House Speaker Neville Smith said that in committee members would have to pay special attention to fishing regulations, especially when it comes to issues like regulating fishers who would like to fish on different vessels with one licence; addressing spear fishing; and reducing the number of “ghost traps” left to decay and fatally trap marine life.

Junior Minister for Trade and Economic Development Shereen Flax-Charles said the pandemic has highlighted the importance of supporting VI food production.

“We also have to look at the new technologies that are out there for farming as well as fishing,” Ms. Flax-Charles said, describing potential techniques to explore like container farming. “It is something that we need to incorporate and introduce to our young farmers.”

She continued, “We have to make sure we police our borders, protect our borders, and in turn protect the livelihood of our sports fishermen and women, as well as our traditional fishermen.”

Natural Resources, Labour, and Immigration Minister Vincent Wheatley agreed, adding that the VI needs to conduct comprehensive assessments of fishing stocks to understand how best to protect them and ensure the long-term sustainability of the industry.

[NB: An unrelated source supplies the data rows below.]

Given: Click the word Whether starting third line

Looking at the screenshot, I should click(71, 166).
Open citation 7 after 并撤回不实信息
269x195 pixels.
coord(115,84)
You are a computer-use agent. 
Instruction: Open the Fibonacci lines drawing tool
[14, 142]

The bill would also create the VI Agriculture and Fisheries Authority, a statutory body responsible for taking stock of lobster, conch, tuna, parrot fish, and other commercial and sport fishery resources at least every five years.

The authority would also be responsible for pushing forward the development of those industries, including land management. The deputy premier noted that most of the authority’s operational funding would come from licensing and fines, but it would need an initial subvention.

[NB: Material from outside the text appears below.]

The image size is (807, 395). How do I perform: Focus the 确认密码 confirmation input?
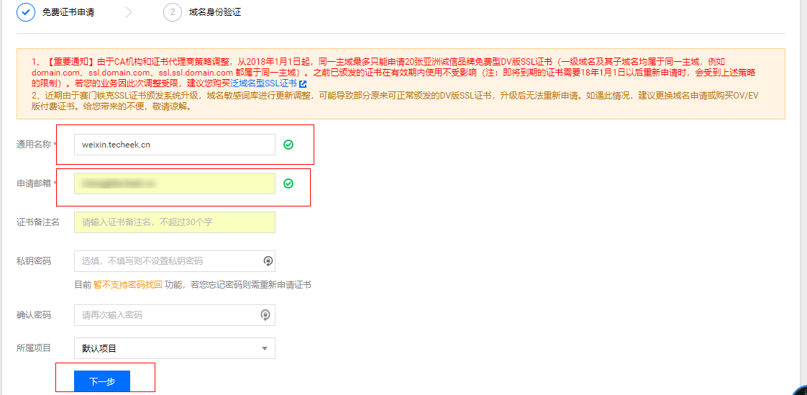[x=167, y=315]
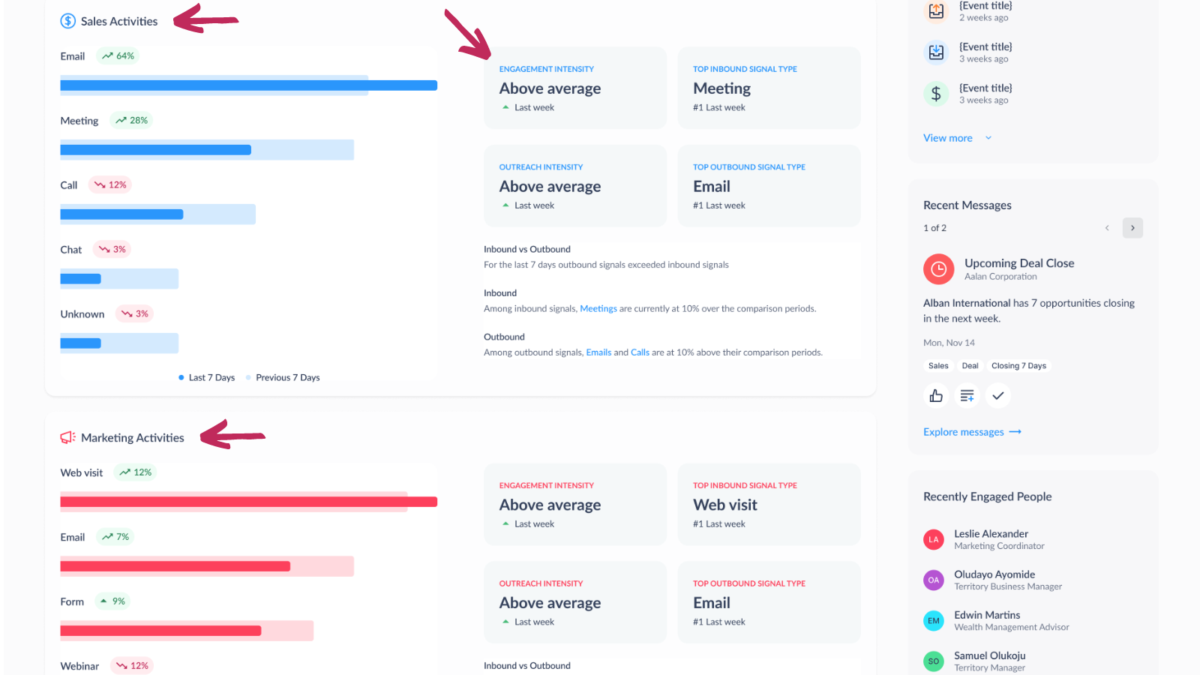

Mr. Wheatley commended Dr. Wheatley for bringing forward legislation that is not just a “band-aid” in addressing problems with fishery management.


Transportation, Works and Utilities Minister Kye Rymer said based on his personal experience working with his grandparents in raising sheep, he was glad to give his support to the overhaul of farming regulations.

However, he said that he hoped to “reduce some of the bureaucracy” associated with the bill during the committee stage.

Regarding the role of the new authority, he said the body should have more autonomy than the Department of Agriculture and Fisheries to help further the development of those industries.

He and Junior Minister for Tourism Sharie de Castro both stressed the importance of teaching about agriculture in classrooms and offering support to residents interested in exploring the industry.

Health and Social Development Minister Carvin Malone, Opposition Leader Marlon Penn, and Premier Andrew Fahie also voiced their support for the bill.

Mr. Penn said he considered it a necessity for the territory to shift from importing 90 percent of food to less than 50 percent in the coming years.

“Our focus is to ensure that the people who invest in those industries are given every opportunity to survive, to be productive, and to create long-lasting industries that supply and support our territory for decades to come,” he said.


He added that he hoped the new authority would also consider setting species- and season-specific regulations to prevent overfishing.

“I don’t believe the intention of the legislation is to take away traditional things that we’ve done as a people of the territory through a licensing regime and strict registration that have been imposed,” Mr. Penn said. “We have to look at who we are as a people and the cultural aspect of our upbringing. … We have to find that balance.”

Dr. Wheatley wrapped up the debate.

“We have to recognise those persons who by their own grit, their own determination, their own willpower, have been able to keep their farming businesses going,” he said. “But despite that, a lot of our farmers and a lot of our fishermen are getting older. We have to recognise we are at a point where something significant has to be done. That starts with having the proper legislative framework in place.”

While still in committee, the House went into recess without setting a date for when it would reconvene.